● About this task
Exact copy, no pictures: return all the records as they stand.

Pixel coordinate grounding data
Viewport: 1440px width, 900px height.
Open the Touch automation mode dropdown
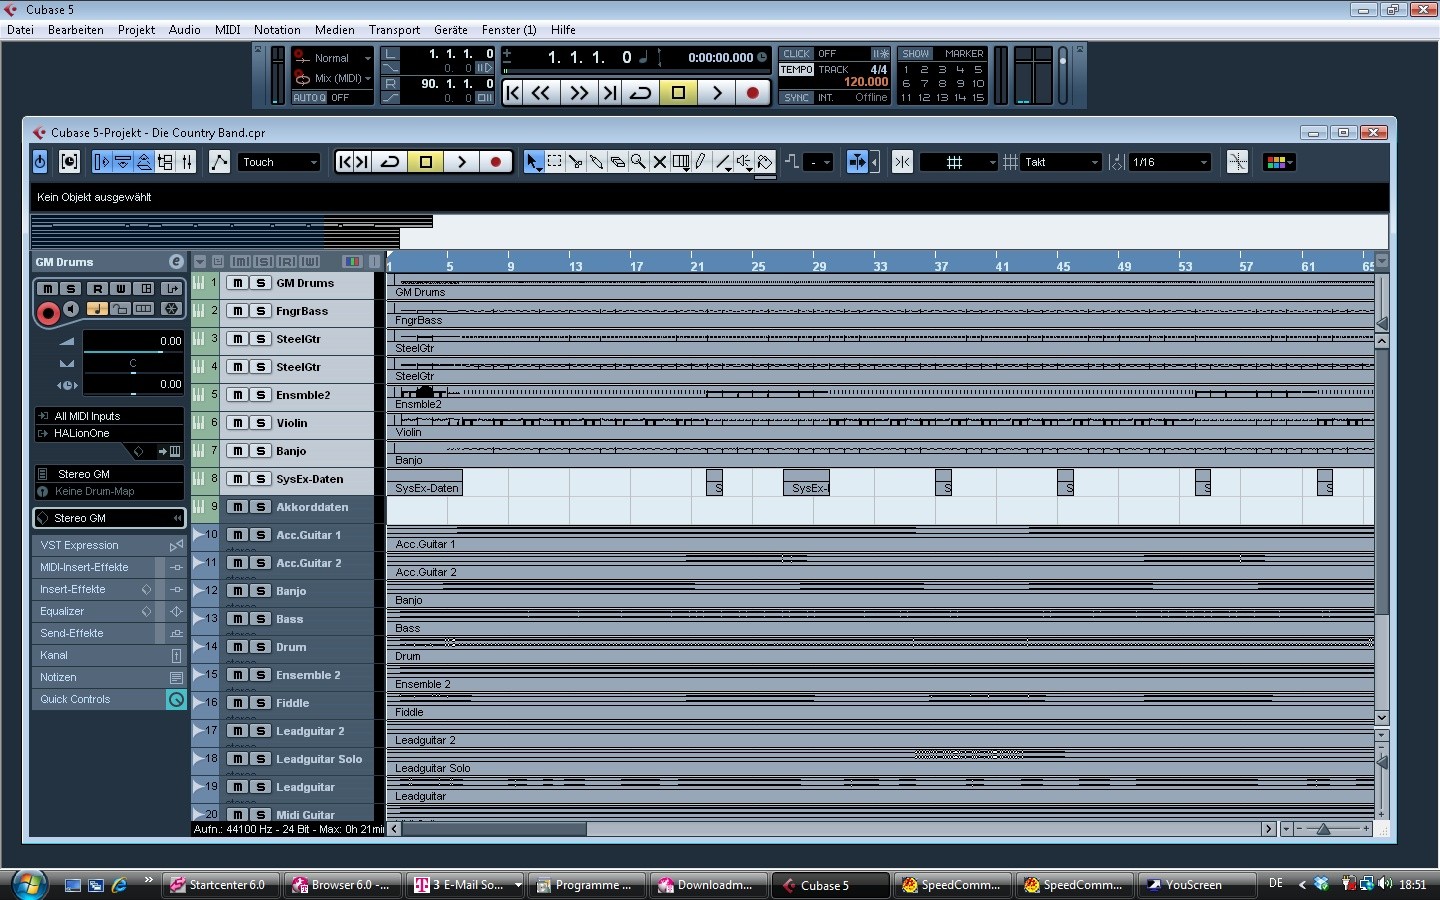(x=279, y=162)
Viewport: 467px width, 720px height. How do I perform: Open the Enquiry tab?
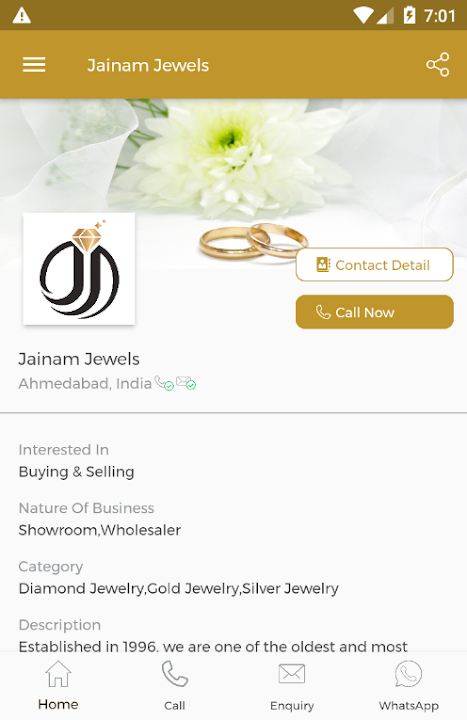(x=292, y=686)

● Output for this exercise
Viewport: 1440px width, 900px height.
Open the Touch automation mode dropdown
(x=279, y=162)
Viewport: 467px width, 720px height. How do I perform: Open the Enquiry tab?
(x=292, y=686)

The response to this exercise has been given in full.